Design/methodology/approach
Adopting a mixed-methods approach, the research integrates Industry 4.0 and automation principles to develop and validate the framework. Utilizing a four-year failure database analyzed with R Programming, it implements preventive maintenance strategies such as the Preventive Maintenance Management System (PMMS) with FMEA. FMEA is implemented to systematically identify, assess and prioritize failure modes, enabling targeted mitigation strategies and improving equipment reliability. The framework is validated through empirical analysis and case studies, assessing operational efficiency, equipment importance and societal impact, with recommendations for future research on advanced maintenance methodologies.
Findings
The framework significantly reduces equipment failure rates (FR) and mean time to repair (MTTR), enhancing maintenance efficiency.

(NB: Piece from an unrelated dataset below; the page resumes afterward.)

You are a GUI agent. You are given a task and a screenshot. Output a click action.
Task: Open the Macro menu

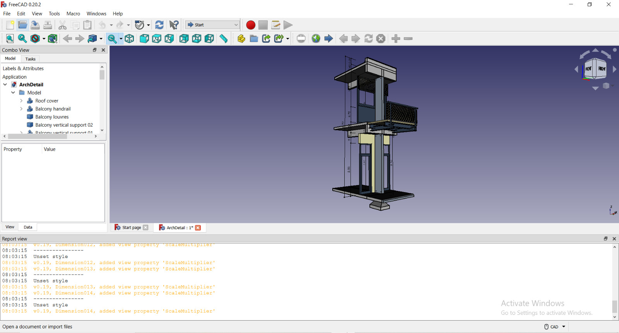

Downtime decreases, especially for critical medical equipment like life-saving and diagnostic devices, resulting in a remarkable 95% increase in maintenance efficiency. The framework prioritizes and optimizes interventions for vital equipment, ultimately improving patient care and healthcare services.
Practical implications
The research presents a practical framework for enhancing medical equipment maintenance in Indian hospitals, particularly during disease diagnosis. Leveraging automation technologies, it reduces equipment failure risks, ensuring operational continuity even during pandemics. Improvements in diagnostic accuracy directly benefit patient care, with recommendations aimed at further advancing maintenance methodologies and enhancing healthcare delivery.
Originality/value
The research develops and validates the framework, employing FMEA to identify critical failures and integrating automation (Industry 4.0) to prioritize maintenance tasks. Post-implementation outcomes validate significant improvement, addressing existing gaps in medical equipment maintenance practices. This contributes to optimizing healthcare services and patient outcomes, particularly during critical disease diagnosis scenarios.